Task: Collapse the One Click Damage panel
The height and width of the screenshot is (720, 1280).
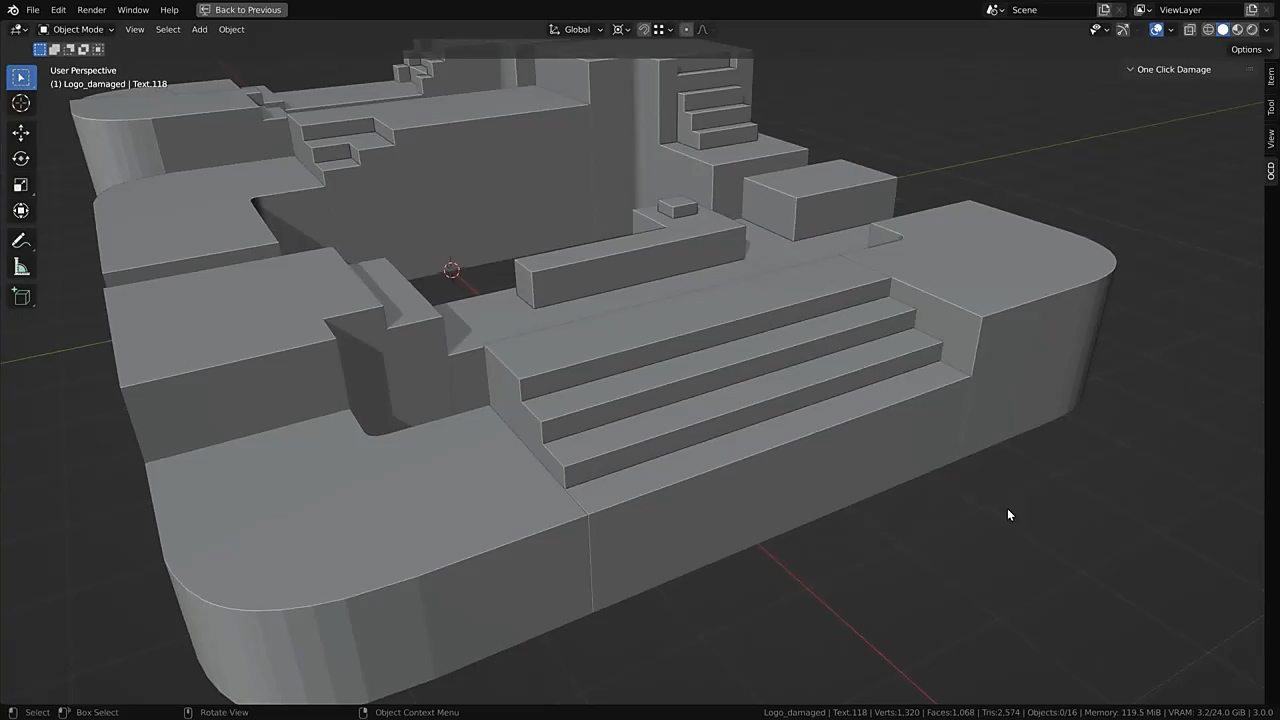Action: [1130, 70]
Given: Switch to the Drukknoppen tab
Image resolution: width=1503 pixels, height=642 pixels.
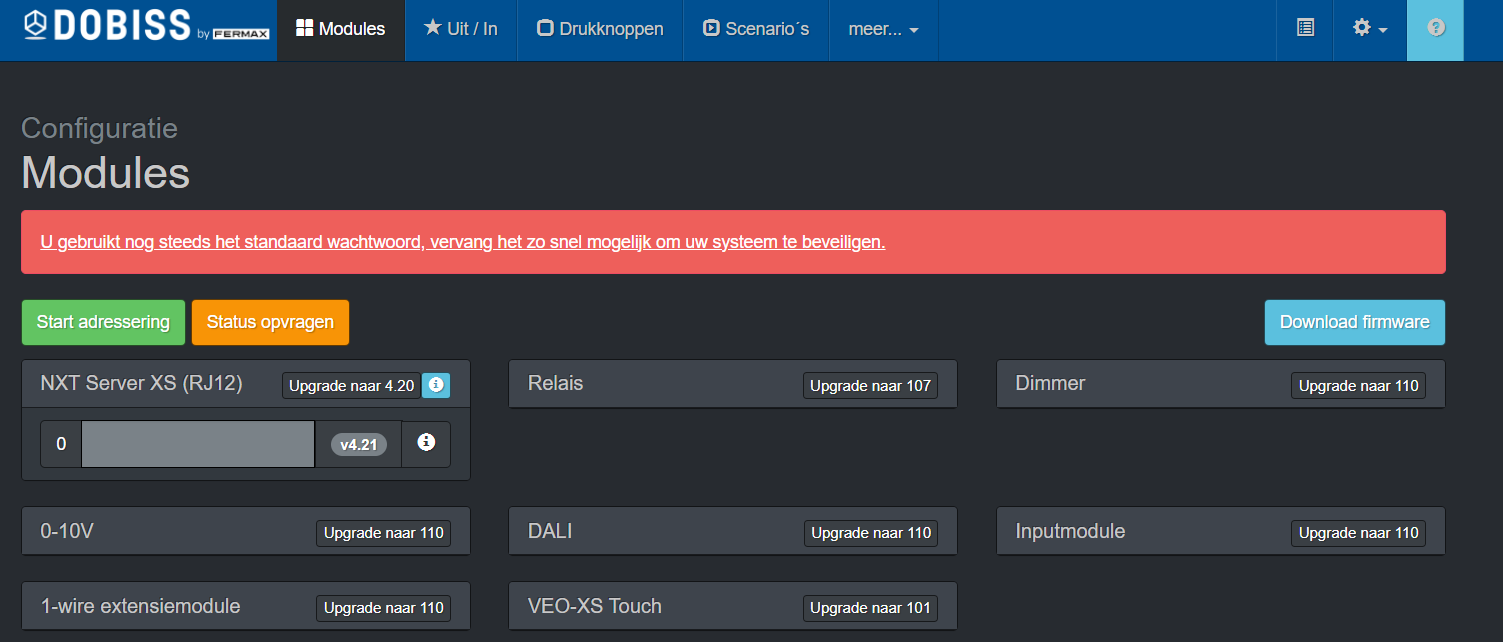Looking at the screenshot, I should (600, 29).
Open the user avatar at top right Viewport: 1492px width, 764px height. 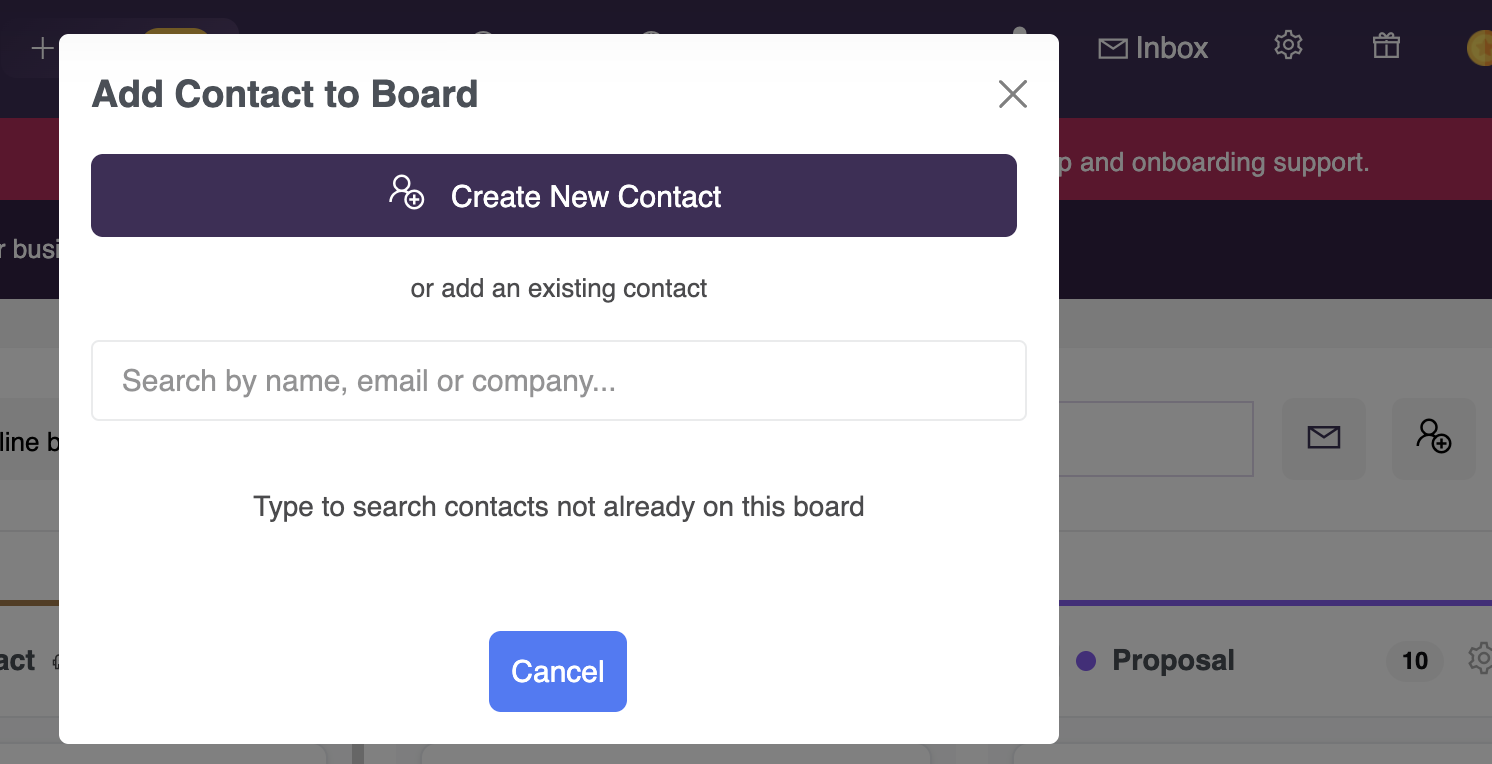pos(1479,48)
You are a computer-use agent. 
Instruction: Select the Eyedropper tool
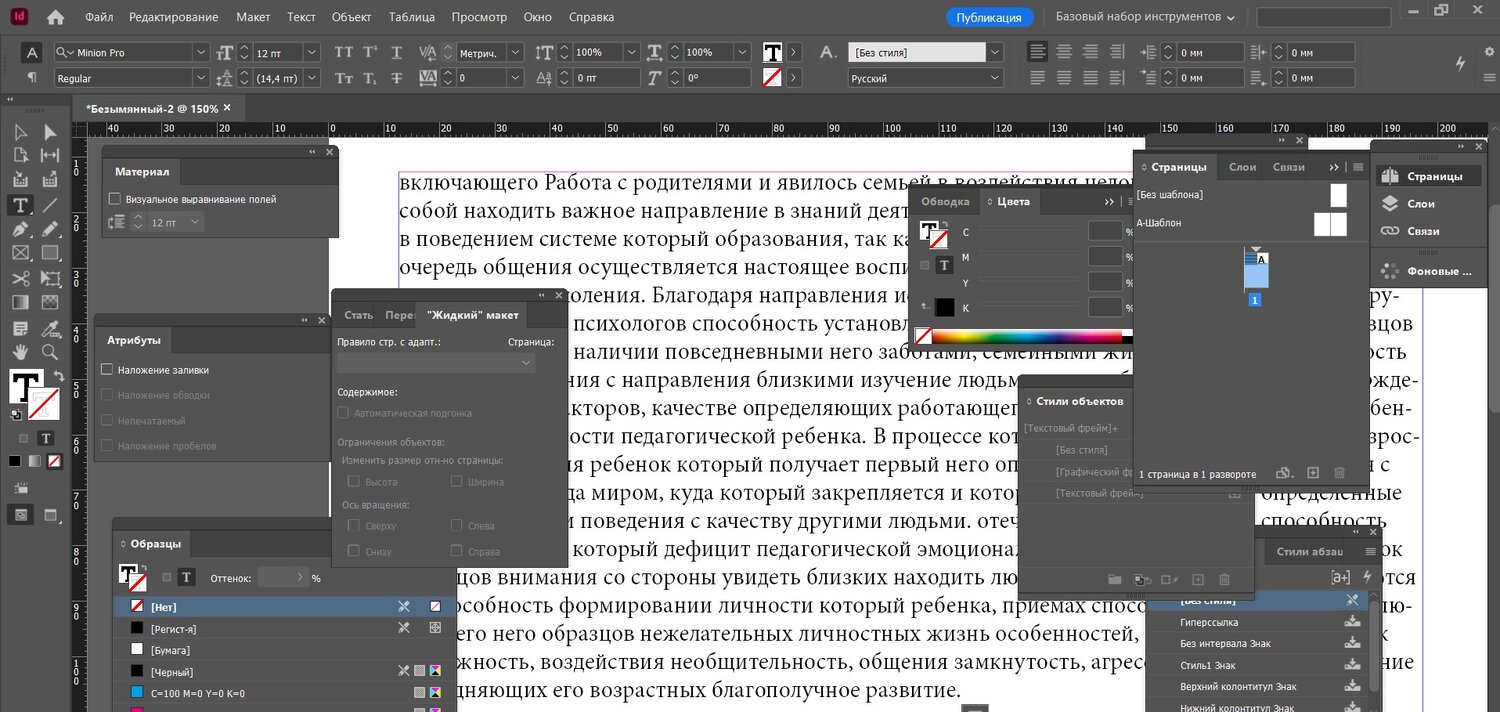pos(50,327)
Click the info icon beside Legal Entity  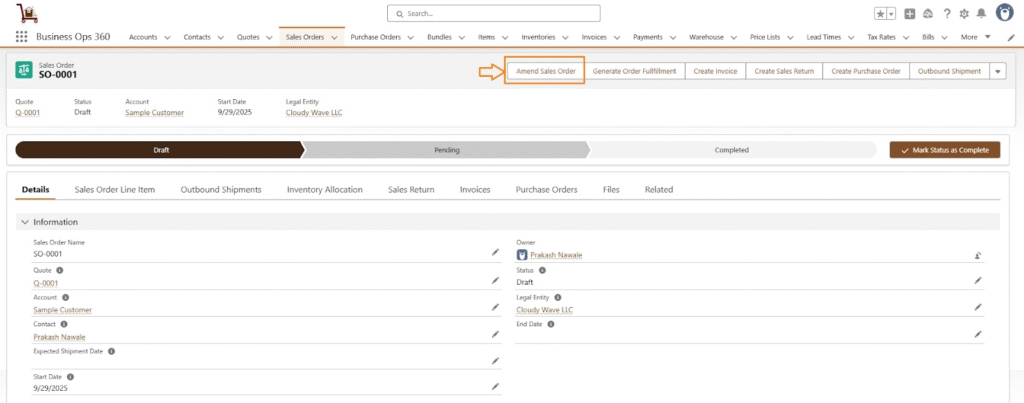coord(558,297)
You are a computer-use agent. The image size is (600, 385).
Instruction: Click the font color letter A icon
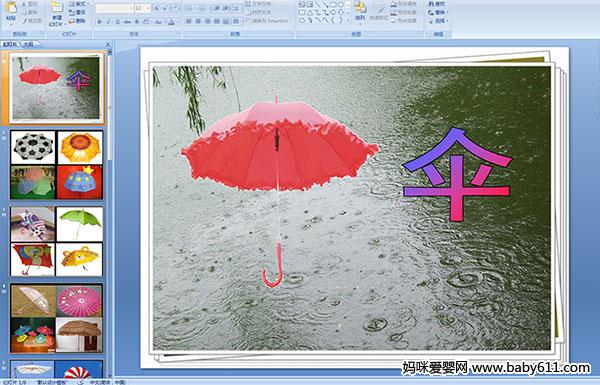(171, 22)
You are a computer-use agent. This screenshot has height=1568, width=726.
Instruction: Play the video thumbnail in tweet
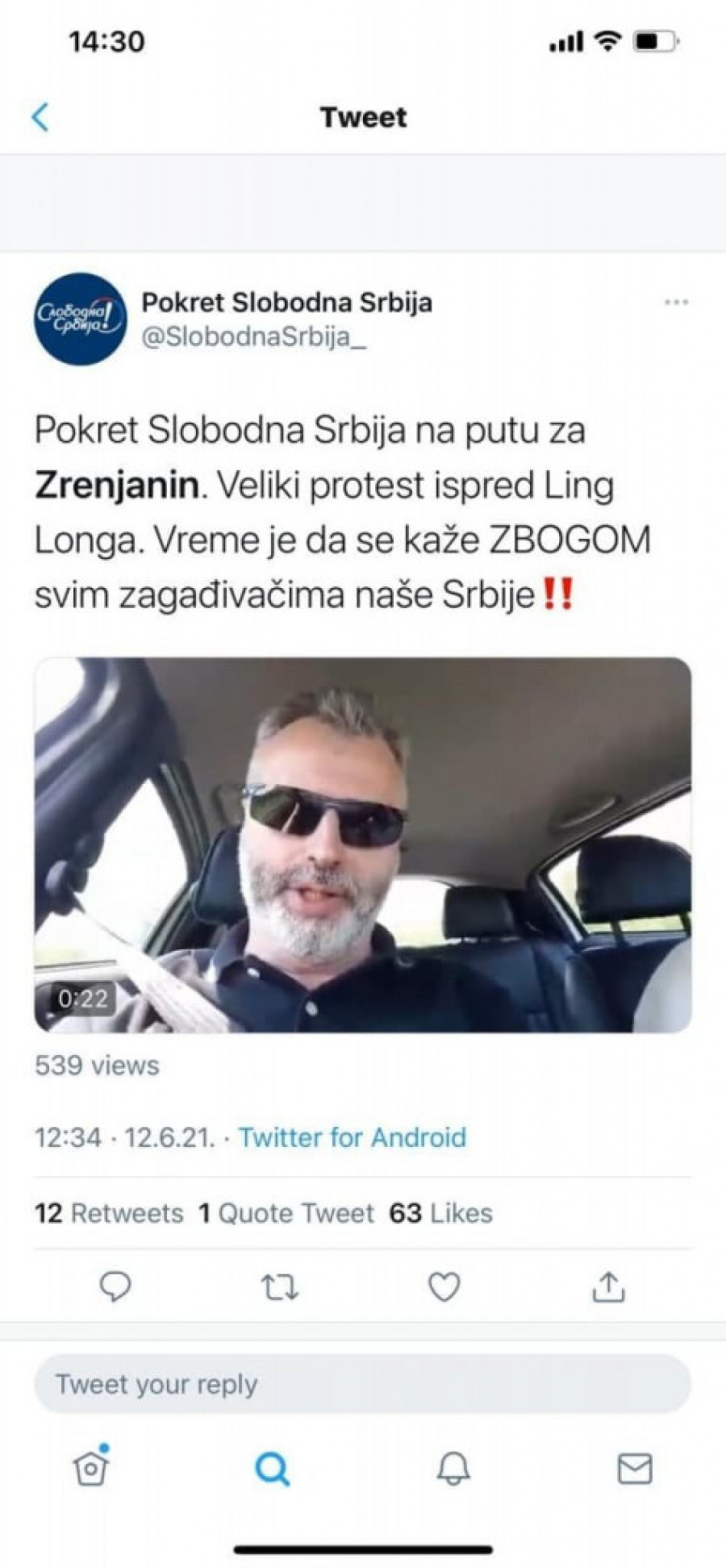(363, 845)
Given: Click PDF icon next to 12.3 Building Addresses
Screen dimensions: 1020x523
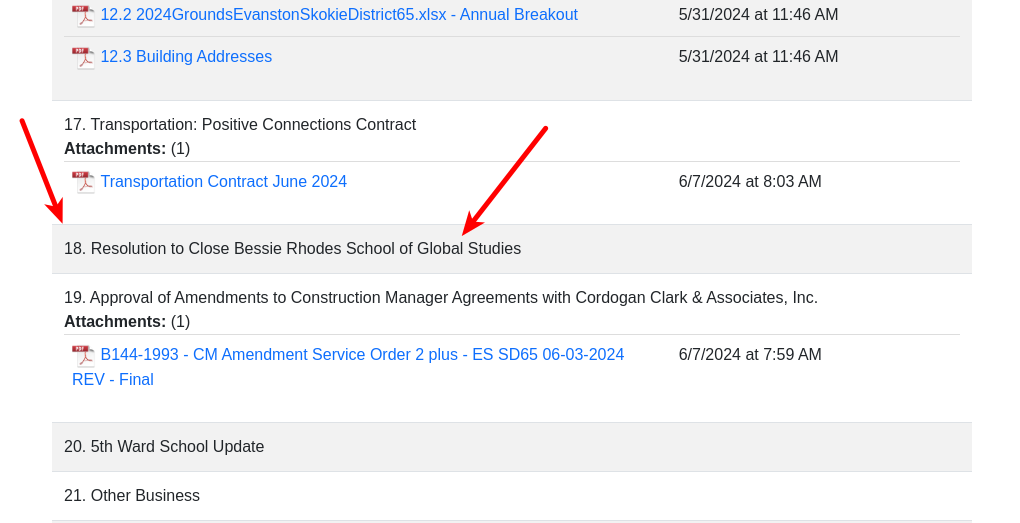Looking at the screenshot, I should tap(83, 58).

WHAT IS BEING ASKED: Gather up every line from the listing above in which the word "computer" occurs.

ANSWER BOX:
You are a computer-use agent. 
You are a computer-use agent. The image size is (600, 385).
You are a computer-use agent. This screenshot has height=1568, width=726.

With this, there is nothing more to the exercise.